Instructions to follow:
Please rewrite the records from the line with "The image size is (960, 540)." up to and including the line with "Action: point(392,199)", changing "tan" to "orange" and leaving everything else the same.

Start Given records

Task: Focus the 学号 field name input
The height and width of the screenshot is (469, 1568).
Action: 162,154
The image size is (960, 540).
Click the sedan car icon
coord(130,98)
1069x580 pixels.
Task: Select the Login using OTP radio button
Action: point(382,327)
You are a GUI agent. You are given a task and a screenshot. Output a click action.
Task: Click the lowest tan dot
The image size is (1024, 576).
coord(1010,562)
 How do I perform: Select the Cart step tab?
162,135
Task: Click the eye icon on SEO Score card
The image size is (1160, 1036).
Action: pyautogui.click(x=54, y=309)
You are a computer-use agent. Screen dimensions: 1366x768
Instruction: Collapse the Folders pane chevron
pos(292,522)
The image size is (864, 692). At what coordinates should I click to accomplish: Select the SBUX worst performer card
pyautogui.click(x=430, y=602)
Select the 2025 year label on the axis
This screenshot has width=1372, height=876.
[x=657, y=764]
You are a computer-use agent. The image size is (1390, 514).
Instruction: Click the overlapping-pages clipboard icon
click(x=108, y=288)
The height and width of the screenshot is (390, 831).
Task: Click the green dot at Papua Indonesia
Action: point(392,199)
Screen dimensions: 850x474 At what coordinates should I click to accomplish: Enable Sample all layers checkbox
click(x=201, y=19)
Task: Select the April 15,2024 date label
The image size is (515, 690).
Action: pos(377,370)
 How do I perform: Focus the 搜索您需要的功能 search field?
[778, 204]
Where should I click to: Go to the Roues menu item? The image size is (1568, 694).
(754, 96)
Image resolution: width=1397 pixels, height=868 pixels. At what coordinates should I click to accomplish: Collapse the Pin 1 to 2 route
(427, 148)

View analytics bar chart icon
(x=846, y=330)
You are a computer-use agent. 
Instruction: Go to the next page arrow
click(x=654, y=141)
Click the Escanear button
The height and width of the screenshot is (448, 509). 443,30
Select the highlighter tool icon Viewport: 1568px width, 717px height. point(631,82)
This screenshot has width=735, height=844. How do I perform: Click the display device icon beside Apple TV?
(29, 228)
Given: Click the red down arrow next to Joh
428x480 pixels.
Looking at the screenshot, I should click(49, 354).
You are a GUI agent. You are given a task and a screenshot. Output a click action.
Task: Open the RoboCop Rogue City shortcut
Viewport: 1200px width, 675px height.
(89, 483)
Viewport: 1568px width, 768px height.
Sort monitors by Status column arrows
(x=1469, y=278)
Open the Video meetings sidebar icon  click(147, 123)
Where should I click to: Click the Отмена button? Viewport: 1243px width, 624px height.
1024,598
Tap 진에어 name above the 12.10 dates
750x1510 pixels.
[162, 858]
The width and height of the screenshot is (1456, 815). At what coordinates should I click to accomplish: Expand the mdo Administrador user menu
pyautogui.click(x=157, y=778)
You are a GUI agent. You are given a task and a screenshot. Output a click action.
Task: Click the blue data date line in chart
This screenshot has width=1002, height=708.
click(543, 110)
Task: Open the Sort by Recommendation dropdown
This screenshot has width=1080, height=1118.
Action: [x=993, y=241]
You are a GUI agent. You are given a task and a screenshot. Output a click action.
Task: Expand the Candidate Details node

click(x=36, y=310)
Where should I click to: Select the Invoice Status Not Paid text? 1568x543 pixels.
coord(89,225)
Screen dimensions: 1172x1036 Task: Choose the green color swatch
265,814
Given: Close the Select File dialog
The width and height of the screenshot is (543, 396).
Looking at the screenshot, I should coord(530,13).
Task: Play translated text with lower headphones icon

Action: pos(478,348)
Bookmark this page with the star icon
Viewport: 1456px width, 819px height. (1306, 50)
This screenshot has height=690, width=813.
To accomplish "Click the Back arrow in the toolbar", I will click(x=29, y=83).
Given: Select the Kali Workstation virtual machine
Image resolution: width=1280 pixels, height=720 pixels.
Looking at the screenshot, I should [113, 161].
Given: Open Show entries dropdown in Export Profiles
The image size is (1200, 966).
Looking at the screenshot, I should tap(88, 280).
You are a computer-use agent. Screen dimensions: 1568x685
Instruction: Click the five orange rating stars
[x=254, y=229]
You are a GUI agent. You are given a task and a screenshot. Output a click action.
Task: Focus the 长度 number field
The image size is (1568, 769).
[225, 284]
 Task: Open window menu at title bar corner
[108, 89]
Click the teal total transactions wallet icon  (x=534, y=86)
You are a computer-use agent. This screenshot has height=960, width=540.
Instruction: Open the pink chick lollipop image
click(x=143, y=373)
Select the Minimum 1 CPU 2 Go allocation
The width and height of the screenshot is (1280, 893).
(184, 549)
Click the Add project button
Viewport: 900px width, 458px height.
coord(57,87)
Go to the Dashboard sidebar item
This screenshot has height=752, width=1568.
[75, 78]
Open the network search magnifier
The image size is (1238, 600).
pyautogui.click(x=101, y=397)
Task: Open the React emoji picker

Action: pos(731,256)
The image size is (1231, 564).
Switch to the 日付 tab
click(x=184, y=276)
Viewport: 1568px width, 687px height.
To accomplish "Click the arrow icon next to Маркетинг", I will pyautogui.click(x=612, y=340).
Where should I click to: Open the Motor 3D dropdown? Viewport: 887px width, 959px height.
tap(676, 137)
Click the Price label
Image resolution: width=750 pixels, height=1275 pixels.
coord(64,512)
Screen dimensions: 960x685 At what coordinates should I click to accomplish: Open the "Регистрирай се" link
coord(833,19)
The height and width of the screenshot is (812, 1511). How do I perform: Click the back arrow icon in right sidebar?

End Given records

Solution for this task:
The image size is (960, 540).
Click the sedan car icon
coord(130,98)
1069x580 pixels.
Task: Select the Login using OTP radio button
Action: point(382,327)
You are a GUI agent. You are given a task and a screenshot. Output a click action.
Task: Click the lowest orange dot
The image size is (1024, 576).
coord(1010,562)
 How do I perform: Select the Cart step tab?
162,135
Task: Click the eye icon on SEO Score card
The image size is (1160, 1036).
Action: pyautogui.click(x=54, y=309)
You are a computer-use agent. Screen dimensions: 1366x768
Instruction: Collapse the Folders pane chevron
pos(292,522)
The image size is (864, 692). At what coordinates should I click to accomplish: Select the SBUX worst performer card
pyautogui.click(x=430, y=602)
Select the 2025 year label on the axis
This screenshot has width=1372, height=876.
[x=657, y=764]
You are a computer-use agent. The image size is (1390, 514).
Instruction: Click the overlapping-pages clipboard icon
click(x=108, y=288)
The height and width of the screenshot is (390, 831).
Task: Click the green dot at Papua Indonesia
Action: point(392,199)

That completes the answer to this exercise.